| Items |
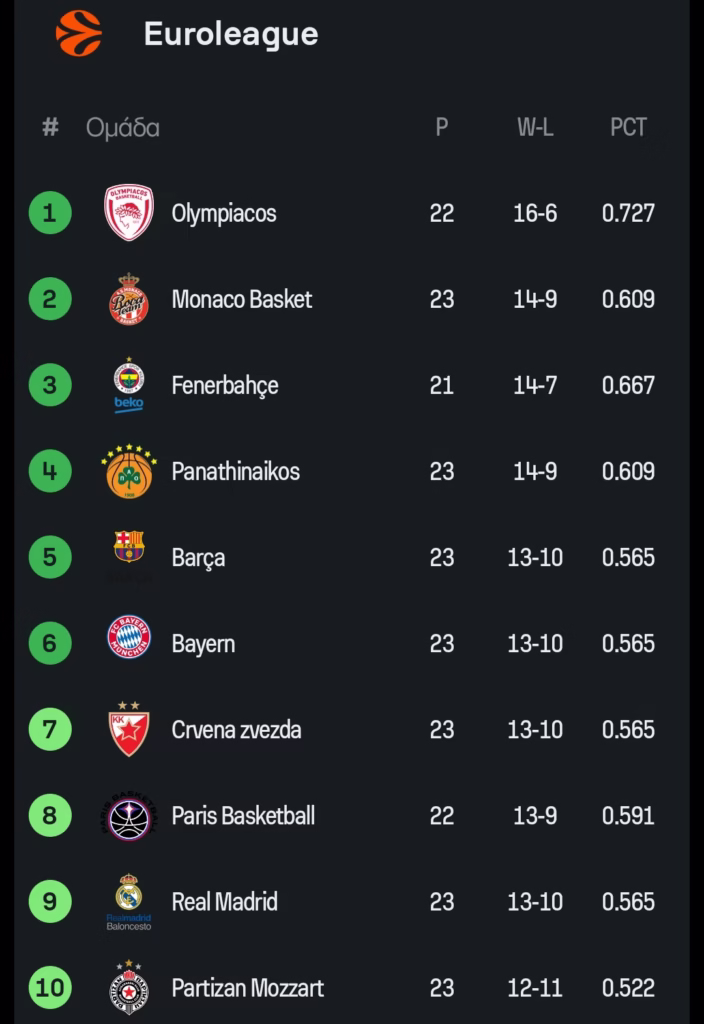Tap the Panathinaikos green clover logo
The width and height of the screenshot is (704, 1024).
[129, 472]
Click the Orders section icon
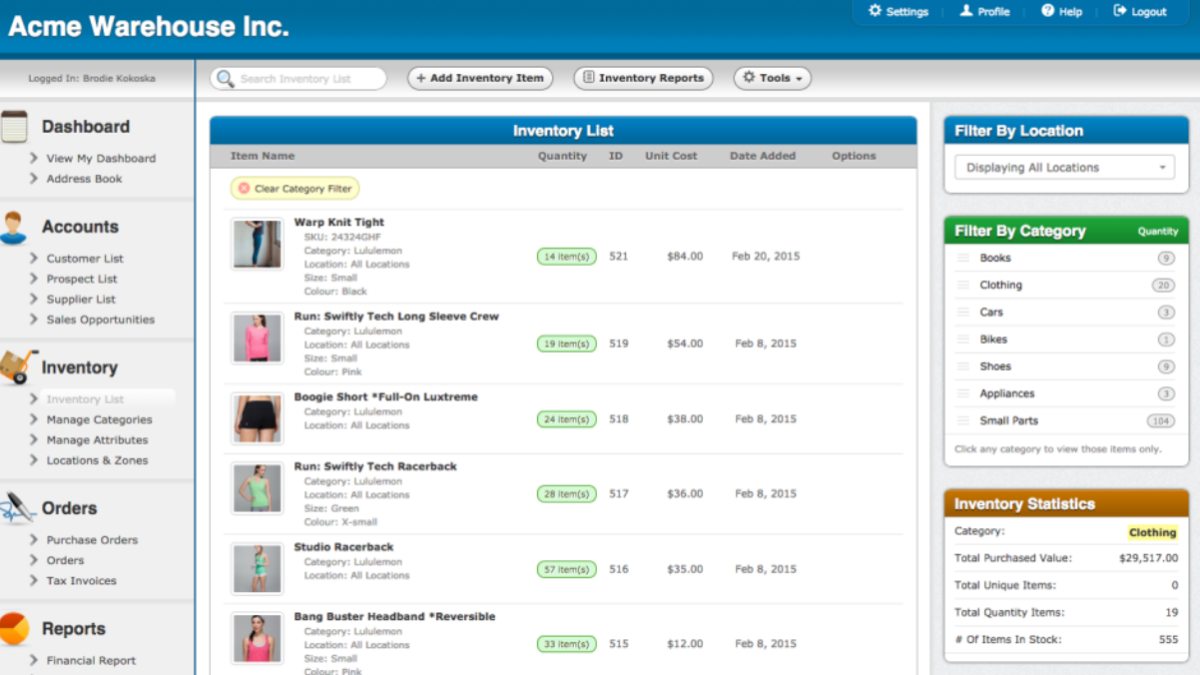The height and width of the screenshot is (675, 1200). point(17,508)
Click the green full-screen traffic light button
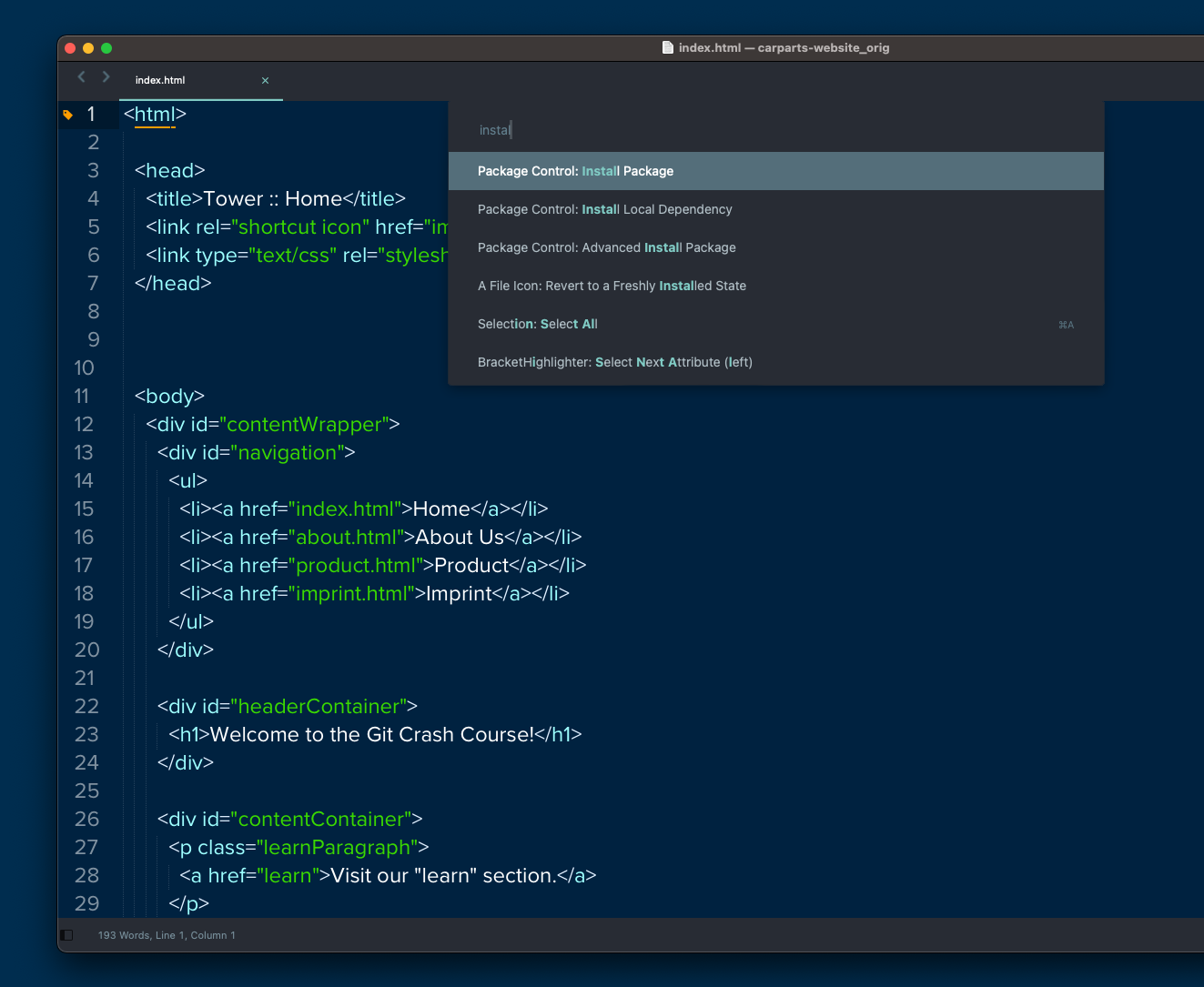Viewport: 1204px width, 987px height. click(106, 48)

| Short task |
Rewrite the items above as a numbered list with one entry per line, skipping any blank lines and leaving out the pictures.

| Exercise result |
1. Tap the Panathinaikos green clover logo
2. The width and height of the screenshot is (704, 1024).
3. [129, 472]
4. Click the Orders section icon
5. The height and width of the screenshot is (675, 1200). point(17,508)
6. Click the green full-screen traffic light button
7. Viewport: 1204px width, 987px height. click(106, 48)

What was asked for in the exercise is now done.